= PAGE EXTRACT =
[BEGIN]
15. Capacity of femes covert to convey.

At common law, the conveyance of a feme covert, except by some matter of record, was absolutely void, and in England the wife used to pass her freehold estate by a fine, and this, and a common recovery, were the only ways in which she could convey her real estate. Now the English law is changed, as to the mode of conveyance of the wife, by the abolition of fines and recoveries, and the wife conveys by deed with her husband's concurrence. By stat. 3 and 4 Will. 4, c. 74, for abolishing fines and recoveries and substituting more simple modes of assurance, provision is made for the alienation by married women by deed. It is enacted that after the 31st of December 1833, it shall be lawful for every married woman, in every case, except that of being tenant in tail, by deed, to dispose of lands of any tenure, and money subject to be invested in the purchase of lands, and also to dispose of, release, surrender, or extinguish any power which may be vested in, or limited, or reserved to her in regard to any lands of any tenure, or any such money as aforesaid, or in regard to any estate in any lands of any tenure, or in any such money as aforesaid, as fully and effectually as she could do, if she were a feme sole; save and except that no such disposition, release, surrender, or extinguishment shall be valid and effectual unless the husband concur in the deed, by which the same shall be effected, nor unless the deed be acknowledged by her, as thereinafter directed and it is provided that the powers of disposition given to a married woman by the act, shall not interfere with other powers. In case the husband is a lunatic, or otherwise incapacitated the Court of Common Pleas, is empowered to dispense with the husband's concurrence, except where the Lord Chancellor, or other persons entrusted with lunatics, or the Court of Chancery, shall be the protector of a settlement, in lieu of the husband. (2 Kent, 150; 2 Greenl. Cruise, 23,

"The conveyance of land, by femes covert under the govern

ment of the colony of New York, was in point of fact, by deed, and not by fine, and upon the simple acknowledgment of the wife, before a competent officer without private examination. Such loose modes of conveyance, were mentioned in the act of the 16th of February, 1771, and were confirmed; but it was declared that in future, no estate of a feme covert should pass by deed, without her previous private acknowledgment before the officer apart from her husband that she executed the deed freely, without any fear or compulsion of her husband. The deeds of femes covert, in the form used in other cases, accompanied by such an examination, and which is still required by statute, have ever since been held sufficient to convey their estates, or any future contingent interest in real property, and fines and recoveries are now abolished by statute in New York. If the wife resides out of the state, she may unite with her husband, and convey all her right and interest, present and contingent, equally as if she were a feme sole, and without any such special acknowledgment. Nor does a deed by the wife in execution of a power or trust, require a private examination. The substitute in favor of a conveyance by the wife, of a deed for a fine or common recovery, was made in Maryland by the colony statutes of 1715, 1752 and 1766; and the statute law of that state is explicit that the husband and wife must join in the conveyance. So in Massachusetts, from the earliest periods of the colony, the wife with the concurrence of her husband, could convey her estate in fee, by deed duly acknowledged and recorded. In New Jersey, by their early colony laws, the wife might convey her estate by deed, provided she was previously and privately examined by a magistrate. In South Carolina, Georgia, and Kentucky, the wife conveys in the same way, and in Rhode Island, Connecticut, Ohio, Indiana, Missouri and North Carolina, (and this is, no doubt the general rule,) the husband must join in the conveyance by the wife and she must be separately examined before an officer." (2 Kent, 151, 152, 153.)
[END]
= PROBLEM DESCRIPTION =
Do these statements agree with the passage on married women conveying land? Answer yes or no for each and quote the words of the passage that decide it. 1. Under the English act, a married woman who was tenant in tail could not dispose of lands by deed. 2. In New York, a wife living outside the state still needs a private examination to convey her interest. 3. Under New Jersey's early colony laws, a wife could convey her estate by deed with no examination at all.

= SUPPLIED INFORMATION =
[BEGIN]
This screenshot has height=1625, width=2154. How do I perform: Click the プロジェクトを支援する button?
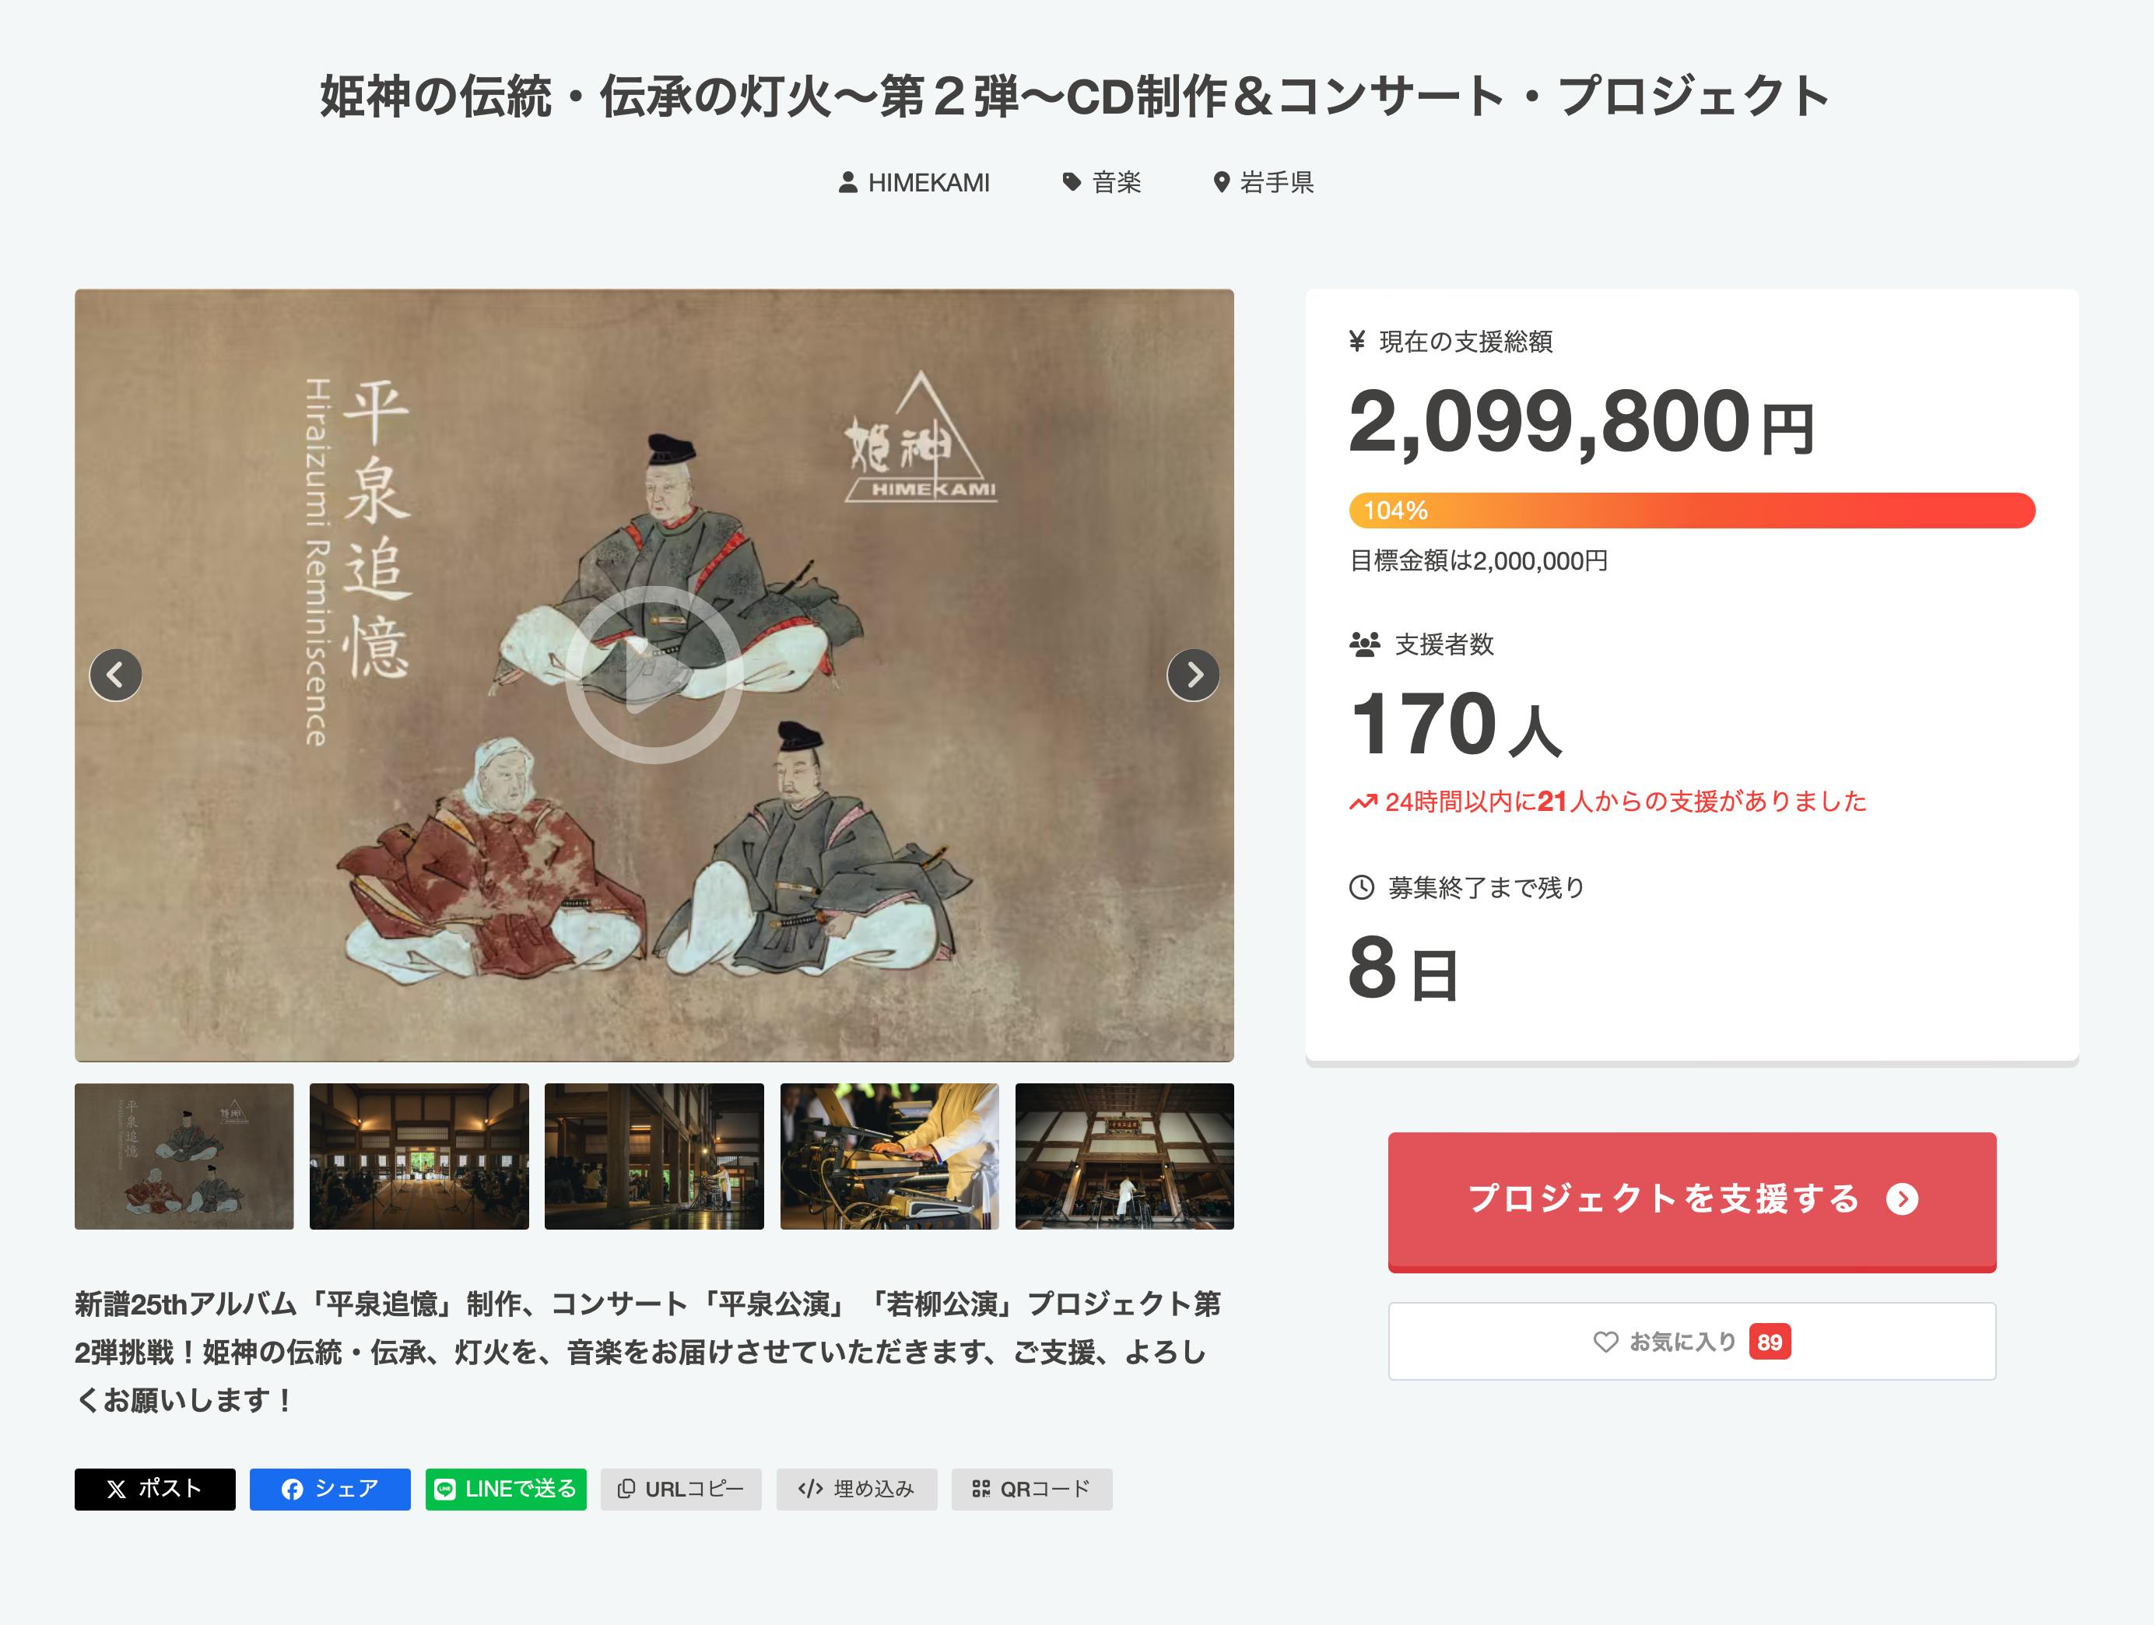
[END]
= WORKED ANSWER =
1. Yes: "in every case, except that of being tenant in tail"
2. No: "If the wife resides out of the state" she may convey "without any such special acknowledgment."
3. No: "provided she was previously and privately examined by a magistrate"